Tuesday, September 27, 2011
A case of the Mondays.
Like the Brawny Man says, “Sometimes the day just looks at you funny.” Today (and I have no idea if it’s a Monday or not) was one of those days.
Despite the rain, cold, and general miserable state of the weather, A and I were interested in checking out the waterfalls on Bolaven Plateau, about 90 km outside of Pakse, Laos. We booked a day tour that, in addition to the falls, included a visit to a tea plantation, a coffee plantation, a school, and a couple of ethnic minority villages.
I won’t go into the details of the myriad things that went wrong, but just give you the highlights:
1. The weather. Ok, I already mentioned that one, but it bears repeating. It sucked. The rain turned everything into a soupy mess. At one point, I had to take my flip-flops off for fear of losing them in a muddy, feces-filled bog. I now probably have worms.
2. The coffee plantation. We each received a free cup of coffee made from the beans picked there. It was like rocket fuel. And since Ashley doesn’t like coffee, I drank both hers and mine. And then was horribly sick for the rest of the day. I had the shakes, the sweats, and a wretched headache. I thought I might have the shits, too, but no such luck. Just an upset stomach without the payoff.
3. The school. I have no idea why they took us there. We were completely disruptive in an already chaotic environment. I don’t know how these kids learn anything. Half the classes were missing teachers, and the students were running around like rabid animals. There was screaming, fighting, playing, singing—just about everything other than learning. And then we showed up taking photos of it all. I felt weird and creepy about the whole thing. It was just wrong.
4. The ethnic villages. Again, I have no idea why they took us there. It wasn’t as though there was any sort of cultural exchange. Nobody was making anything or selling anything. We basically just walked around gawking at people living in abject poverty like we were on human safari. The worst part was at the last village where the kids (who should have been in school) were hanging out under a house on stilts, playing marbles, and smoking gigantic bongs. We’re talking eight-year-olds. With bongs. While their parents were sitting five feet away playing cards. Our guide told us that kids start smoking as young as three. What the ef.

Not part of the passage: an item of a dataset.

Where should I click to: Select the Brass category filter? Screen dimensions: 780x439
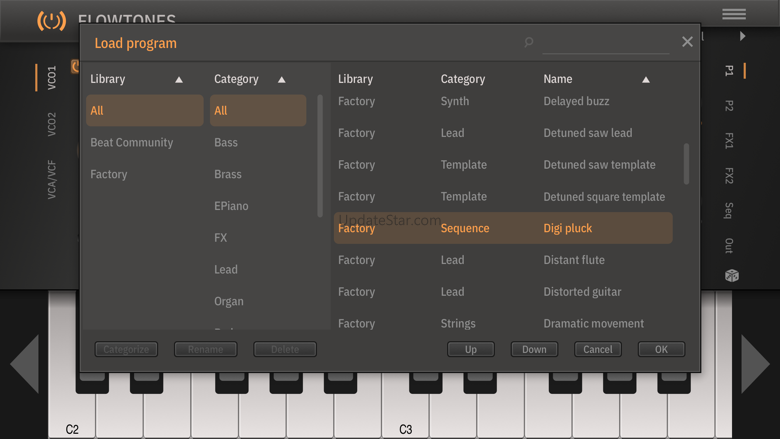228,174
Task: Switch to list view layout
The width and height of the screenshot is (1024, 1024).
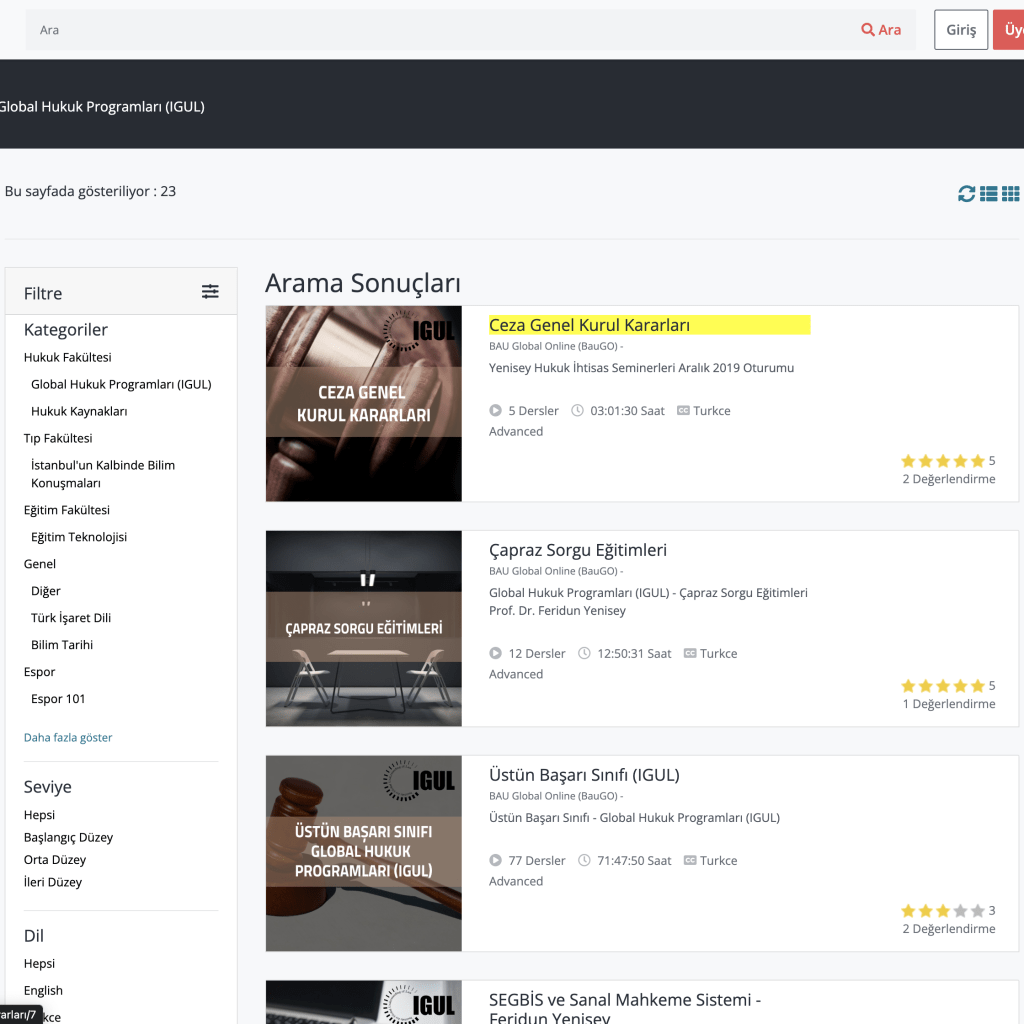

In addition to feeling physically sick, the whole thing just left me feeling emotionally ill as well. I wanted to cry at the sadness of it all. I wanted to hug my mother and thank her for not letting me smoke a bong as a child. I wanted to be in an environment that wasn’t completely covered in a horrible mixture of human and animal refuse. I wanted a break from being attached by swarms of insects.
Tomorrow has got to be better.
R.I.P. Auntie Gladys. And all my love to Uncle Jim.